Second, the divergence between Amazon’s depreciation reversal and Meta’s extension is not a settled debate — it is an ongoing disagreement over whether the cascade model holds, playing out in real time in SEC filings. The verified annual depreciation impact across three companies alone — Alphabet’s $3.9 billion, Meta’s $2.9 billion, and Amazon’s $1.3 billion reversal — demonstrates that the accounting policy choice swings billions in reported income each year. The gap widens as these companies guide a collective $650 billion in 2026 capital expenditure onto balance sheets carrying extended useful lives.[38]

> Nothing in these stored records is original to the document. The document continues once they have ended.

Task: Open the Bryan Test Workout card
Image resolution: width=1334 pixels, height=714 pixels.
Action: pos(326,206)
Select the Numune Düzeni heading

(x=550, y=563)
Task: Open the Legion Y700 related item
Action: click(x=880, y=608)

Third, the circular financing patterns in the AI ecosystem — where Nvidia invests in OpenAI, which buys Nvidia chips, which generates Nvidia revenue — echo the vendor financing loops that accelerated the telecom bust, where equipment makers like Cisco and Lucent lent to customers to buy their own products, creating self-referential demand that inflated revenue until the credit collapsed.[34]

What breaks

The thesis that AI training costs represent a systematically mispriced depreciation risk would be wrong under three conditions. First, if FASB issues AI-specific capitalization guidance that establishes useful-life standards aligned with actual competitive shelf life — unlikely before 2028, given the current regulatory calendar, but conceivable. Second, if the frontier model release cadence slows to eighteen months or longer, making three-to-five-year depreciation schedules defensible — possible if scaling laws plateau, but inconsistent with the post-training acceleration trend. Third, if a secondary market for trained model weights emerges that establishes residual value for superseded models — currently nonexistent for proprietary models, though the open-weight ecosystem provides a partial analogue.

Amazon’s reversal is the most honest signal in the market. A company that extended useful lives from four to six years, captured billions in depreciation savings, and then reversed course — explicitly citing AI-driven obsolescence — is telling you what its own engineers concluded when they examined the hardware the models actually run on. The question is whether companies still extending will follow Amazon’s lead or wait until the write-down is forced.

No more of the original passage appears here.